The Need for Continuing Medical Training
As part of the AMA’s five-tier action plan to combat the opioid abuse epidemic, Dr. Stack also stressed the need for enhancing education for doctors and doctors in-training to have more practical knowledge about opioid prescribing topics. A sizeable majority of respondents to the AMA survey reported taking continuing medical education (CME) about opioid prescribing (68%) and pain management with opioid alternatives (55%).
Unfortunately, the survey also found that 1 out 4 physicians in the survey could not access CME, either because it was not available for their specialty or simply did not address their clinical needs. Also, a meager 15% of physicians reported receiving any kind of education about medication-assisted treatment (MAT).
MAT is an essential tool for practitioners treating patients for opioid addiction detoxification or maintenance therapy. It typically involves the prescription of FDA-approved medications like buprenorphine, which requires an 8 hour training course to be able to prescribe and dispense the drug. A chief aim of the AMA task force is to promote doctors to pursue waiver-qualifying MAT training, which is now offered by numerous medical organizations in different formats.
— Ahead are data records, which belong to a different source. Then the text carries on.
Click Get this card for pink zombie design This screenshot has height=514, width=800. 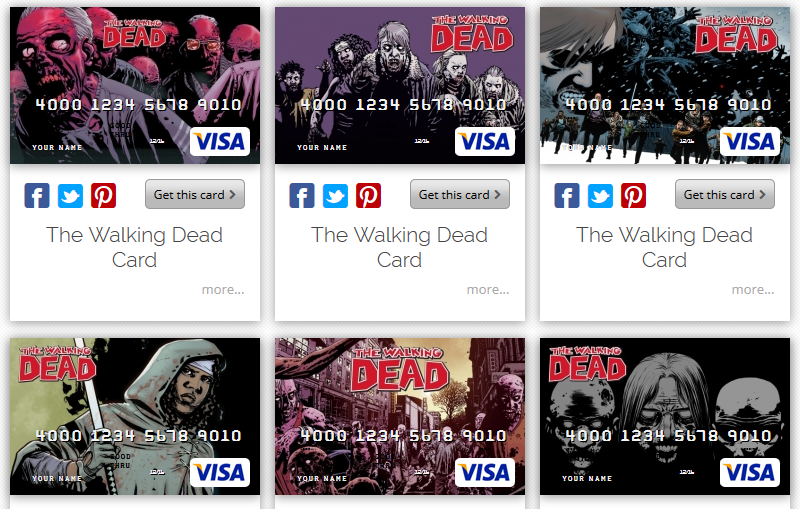coord(195,194)
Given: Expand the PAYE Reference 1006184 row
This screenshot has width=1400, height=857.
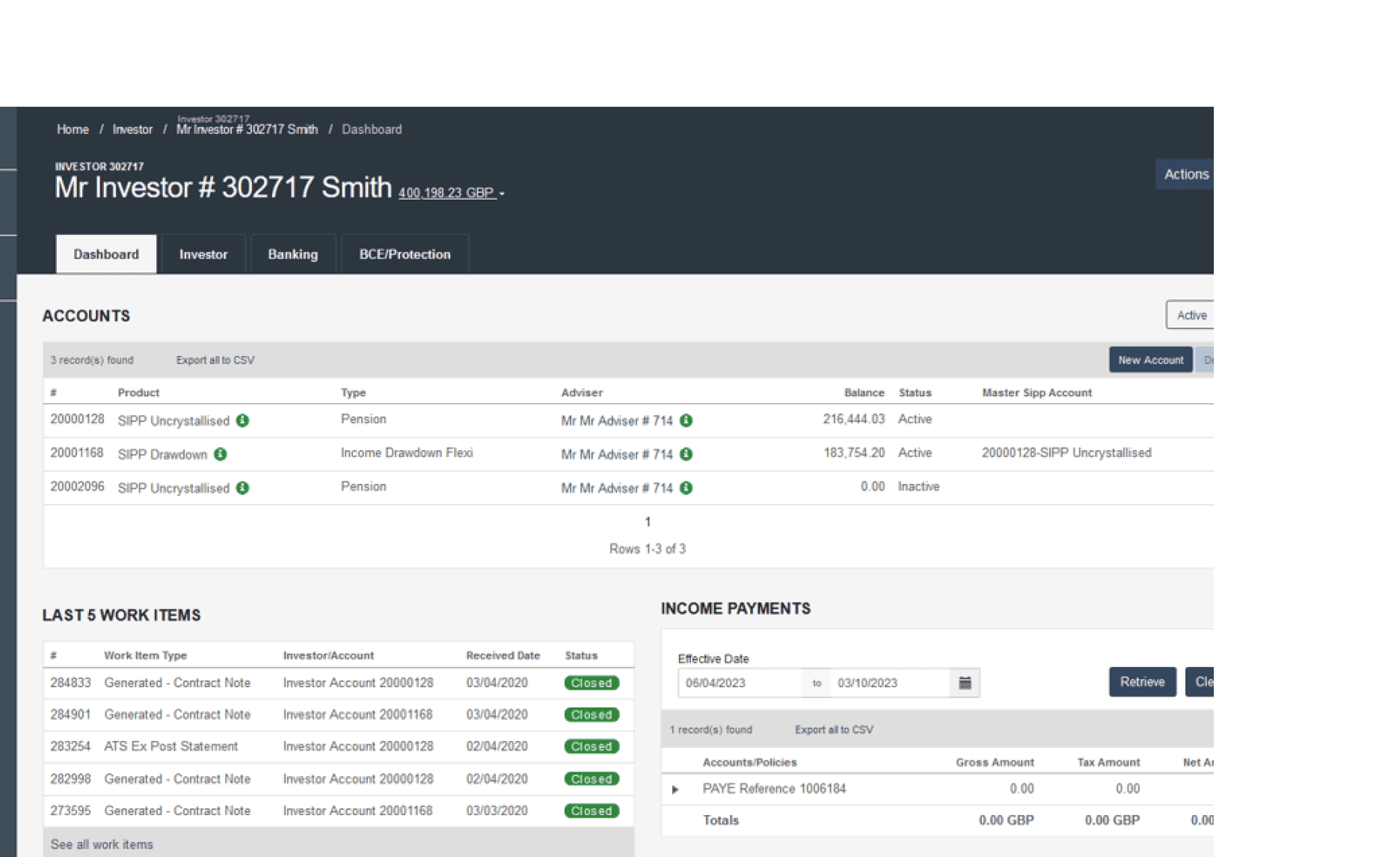Looking at the screenshot, I should click(675, 789).
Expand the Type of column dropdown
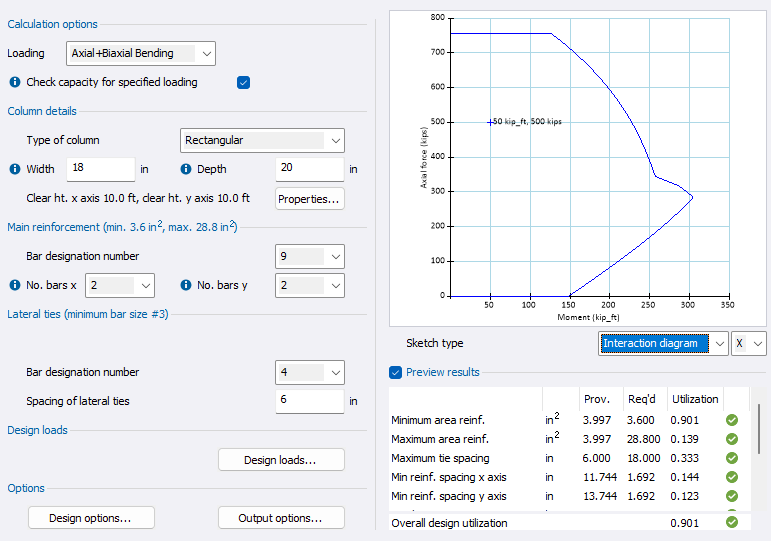This screenshot has height=541, width=771. (x=262, y=140)
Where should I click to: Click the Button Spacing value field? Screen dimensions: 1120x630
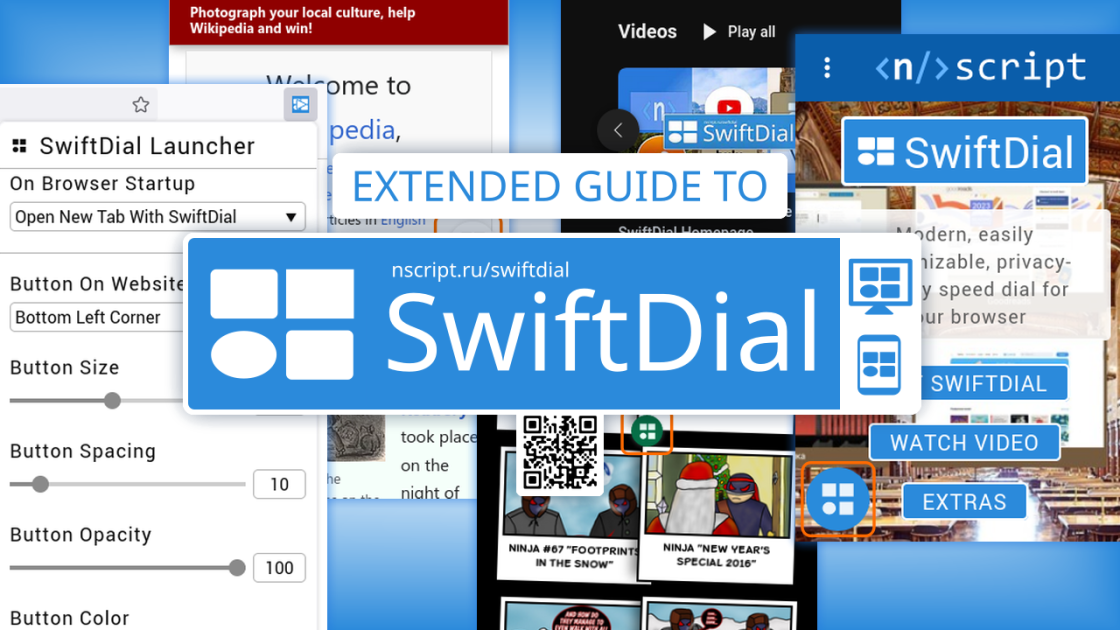(279, 484)
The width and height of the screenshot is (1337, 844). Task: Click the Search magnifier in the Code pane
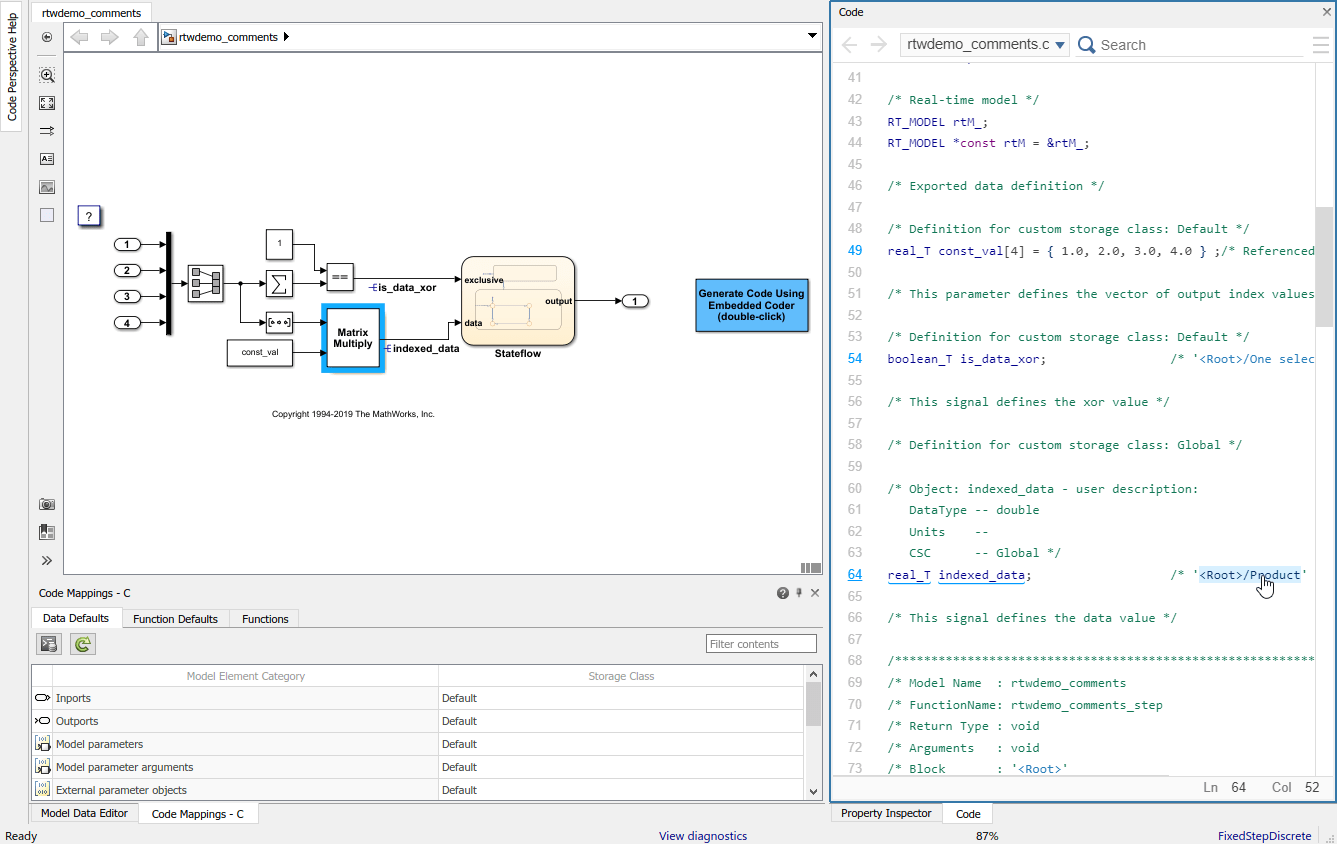click(1086, 44)
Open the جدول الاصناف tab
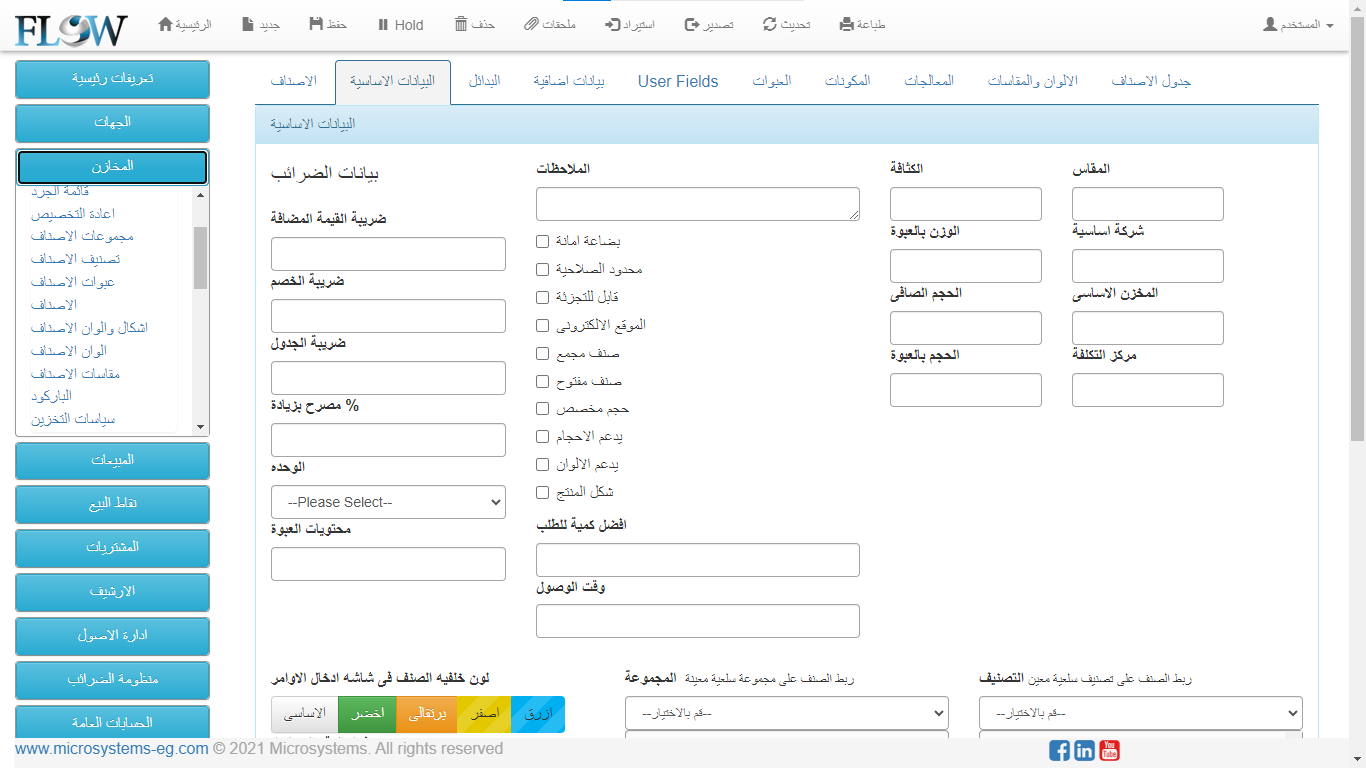Viewport: 1366px width, 768px height. pos(1151,81)
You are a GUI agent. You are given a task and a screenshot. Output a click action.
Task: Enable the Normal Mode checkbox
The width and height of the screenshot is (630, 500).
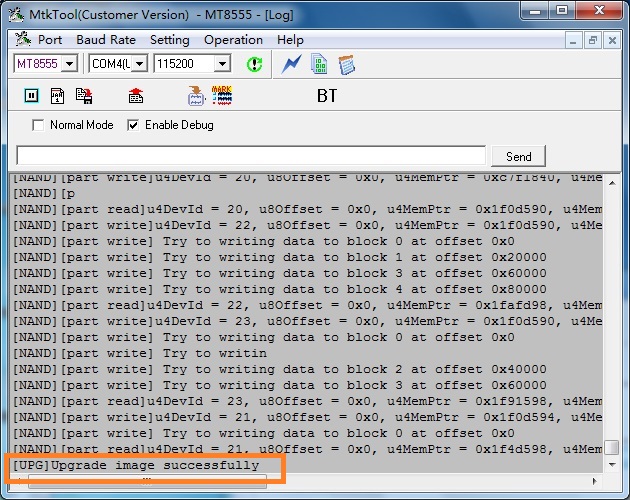(x=39, y=125)
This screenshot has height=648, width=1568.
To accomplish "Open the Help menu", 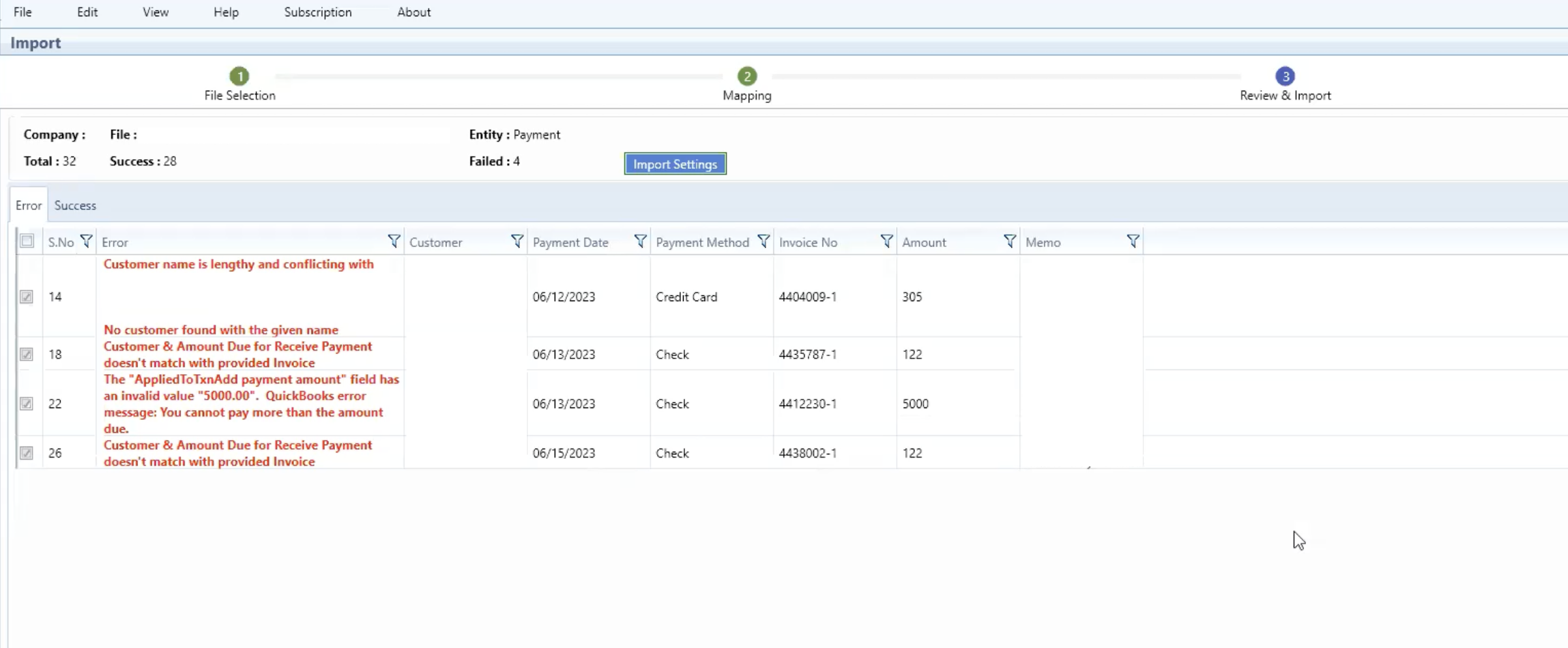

The AMA survey also found widespread support for increasing access to naloxone, where over 80% of the survey physicians said patients should receive a naloxone standing order or be granted a collaborative practice agreement with their pharmacist. This is a hopeful consensus, especially given that naloxone is underprescribed in the clinical setting.
“The next step to help increase access to naloxone is for physicians to co-prescribe this life-saving medication to patients at risk of overdose,” Dr. Stack said.
To this aim, the new White House fiscal budget appropriated 12 million dollars in federal grants to states to purchase the opioid antagonist. Also, the AMA Task Force has created its own recommendations to inform practitioners when to consider co-prescribing naloxone to patients at risk of opioid overdose.